Executive director of the Healthcare Distribution Association (HDA) Martin Sawer said that there was no shortage of the medicines in the UK ‘per se’, but the issue is that ‘some stock has not yet been delivered to wholesalers to distribute’.
He said: ‘Stock is being delivered on a daily basis so [the] situation should get better soon.’
In a separate statement issued earlier this week, the HDA chief said that ‘packs are not currently in the supply chain in sufficient quantities to meet the current sudden huge demand surge’ and orders originally placed with manufacturers for January 2023 are ‘being delivered in the next few days’.
He added: ‘HDA requests that NHSE/DHSC puts out robust communications, as occurred before Brexit requesting all players to not over-prescribe, hoard or stockpile, on this critical patient-safety issue.’
Mr Sawer also questioned why the ‘whole medicines supply chain’ was ‘not communicated with in advance of the lowering of doctors’ prescription thresholds for antibiotics’.
Last Monday, it was reported that GPs had been advised to have a ‘low threshold’ for prescribing antibiotics to children presenting with symptoms associated with strep A.
In an urgent letter to GPs, the UK Health Security Agency said: ‘Given the unusually high level of GAS (group A strep) and viral co-circulation in the community, health care professionals are asked to have a low threshold to consider and empirically prescribe antibiotics to children presenting with features of GAS infection, including where secondary to viral respiratory illness.’
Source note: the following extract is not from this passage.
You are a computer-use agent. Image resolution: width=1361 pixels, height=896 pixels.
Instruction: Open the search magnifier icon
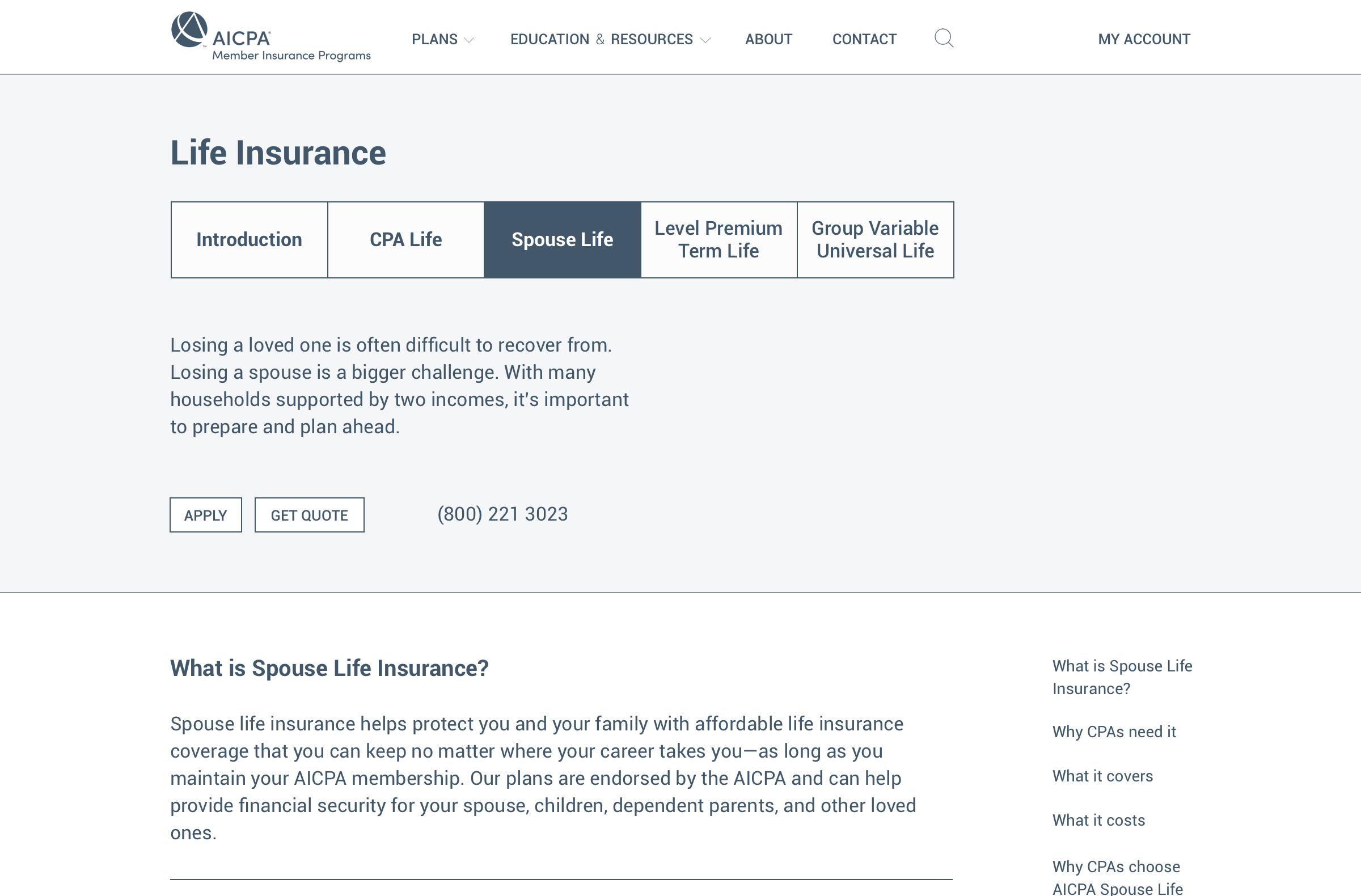(x=944, y=39)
It also said GPs should maintain a low threshold for onward referral to secondary care for any children presenting with ‘persistent or worsening symptoms’.
GPs have since seen an increase in worried parents presenting with their children, with doctors describing the situation as ‘relentless’.
The BMA has urged NHS England to bring in urgent additional capacity to NHS 111 call handling services to prevent GP services from getting too overwhelmed.
A spokesperson for The Royal Pharmaceutical Society said: ‘The situation around rising cases of strep A and obtaining antibiotics has been challenging for patients, parents and carers, pharmacists and all those in our health system working to help patients.
‘We are in contact with the NHS and governments across Great Britain and doing all we can to support you to help patients. The situation is under constant review and the aim of everyone is to ensure patients get access to the medicines they need.’